- TASK DETAILS
Lines with the word "named" are the ones wanted. Copy each of them from the entries below.

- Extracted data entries
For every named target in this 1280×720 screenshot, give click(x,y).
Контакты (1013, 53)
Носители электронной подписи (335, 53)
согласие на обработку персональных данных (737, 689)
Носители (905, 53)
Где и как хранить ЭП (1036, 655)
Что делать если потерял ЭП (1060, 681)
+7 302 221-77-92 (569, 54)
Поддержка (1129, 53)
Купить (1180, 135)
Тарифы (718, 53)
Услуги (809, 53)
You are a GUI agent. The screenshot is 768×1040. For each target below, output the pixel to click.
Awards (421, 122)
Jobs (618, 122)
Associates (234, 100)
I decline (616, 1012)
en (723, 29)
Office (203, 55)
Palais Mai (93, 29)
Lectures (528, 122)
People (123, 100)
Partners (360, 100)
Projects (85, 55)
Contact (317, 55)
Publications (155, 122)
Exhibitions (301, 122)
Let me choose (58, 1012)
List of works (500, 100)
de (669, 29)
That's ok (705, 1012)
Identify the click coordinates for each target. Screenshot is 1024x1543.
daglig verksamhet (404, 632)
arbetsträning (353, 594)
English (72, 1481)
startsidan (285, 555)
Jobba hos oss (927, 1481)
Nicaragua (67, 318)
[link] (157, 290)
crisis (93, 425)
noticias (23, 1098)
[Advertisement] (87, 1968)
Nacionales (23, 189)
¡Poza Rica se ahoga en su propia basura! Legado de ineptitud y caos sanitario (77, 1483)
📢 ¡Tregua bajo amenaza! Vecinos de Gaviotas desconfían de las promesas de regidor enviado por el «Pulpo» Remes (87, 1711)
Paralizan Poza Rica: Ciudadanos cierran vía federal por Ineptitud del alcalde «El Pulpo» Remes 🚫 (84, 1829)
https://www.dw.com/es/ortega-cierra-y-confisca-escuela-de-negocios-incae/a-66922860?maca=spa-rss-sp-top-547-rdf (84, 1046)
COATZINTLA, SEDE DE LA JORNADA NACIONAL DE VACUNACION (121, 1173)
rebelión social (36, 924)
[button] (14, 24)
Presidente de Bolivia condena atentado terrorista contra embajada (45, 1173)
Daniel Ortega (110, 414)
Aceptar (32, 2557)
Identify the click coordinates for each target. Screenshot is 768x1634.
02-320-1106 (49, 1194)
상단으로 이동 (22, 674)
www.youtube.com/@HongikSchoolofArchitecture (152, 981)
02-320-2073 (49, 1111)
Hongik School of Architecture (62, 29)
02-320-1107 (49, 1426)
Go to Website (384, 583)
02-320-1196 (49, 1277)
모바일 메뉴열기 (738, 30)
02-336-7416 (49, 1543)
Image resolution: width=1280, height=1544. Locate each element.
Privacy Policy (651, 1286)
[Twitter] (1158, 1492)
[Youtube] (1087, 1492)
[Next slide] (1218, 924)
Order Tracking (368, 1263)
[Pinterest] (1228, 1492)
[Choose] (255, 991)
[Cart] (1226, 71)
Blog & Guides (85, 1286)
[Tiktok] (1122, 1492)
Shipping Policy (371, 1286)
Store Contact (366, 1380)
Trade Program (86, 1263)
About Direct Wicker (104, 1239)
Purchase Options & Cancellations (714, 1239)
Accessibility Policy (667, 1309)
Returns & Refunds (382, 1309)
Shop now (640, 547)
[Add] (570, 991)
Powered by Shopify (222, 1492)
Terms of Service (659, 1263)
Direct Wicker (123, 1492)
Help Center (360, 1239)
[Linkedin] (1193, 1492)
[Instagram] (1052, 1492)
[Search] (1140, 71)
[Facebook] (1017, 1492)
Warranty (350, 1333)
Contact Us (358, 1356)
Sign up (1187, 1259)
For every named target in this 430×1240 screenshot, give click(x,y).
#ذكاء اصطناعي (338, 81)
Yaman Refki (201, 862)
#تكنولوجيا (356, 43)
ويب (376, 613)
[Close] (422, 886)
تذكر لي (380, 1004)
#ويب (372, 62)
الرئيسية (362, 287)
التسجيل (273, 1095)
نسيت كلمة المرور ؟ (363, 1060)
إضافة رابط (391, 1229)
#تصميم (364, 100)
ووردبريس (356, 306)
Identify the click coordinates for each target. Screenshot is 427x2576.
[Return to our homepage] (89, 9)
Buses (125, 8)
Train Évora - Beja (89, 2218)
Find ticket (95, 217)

- REPLY
For every named target in this 1280×720 screenshot, give click(x,y).
For every named target in this 430×1240 screenshot, give click(x,y).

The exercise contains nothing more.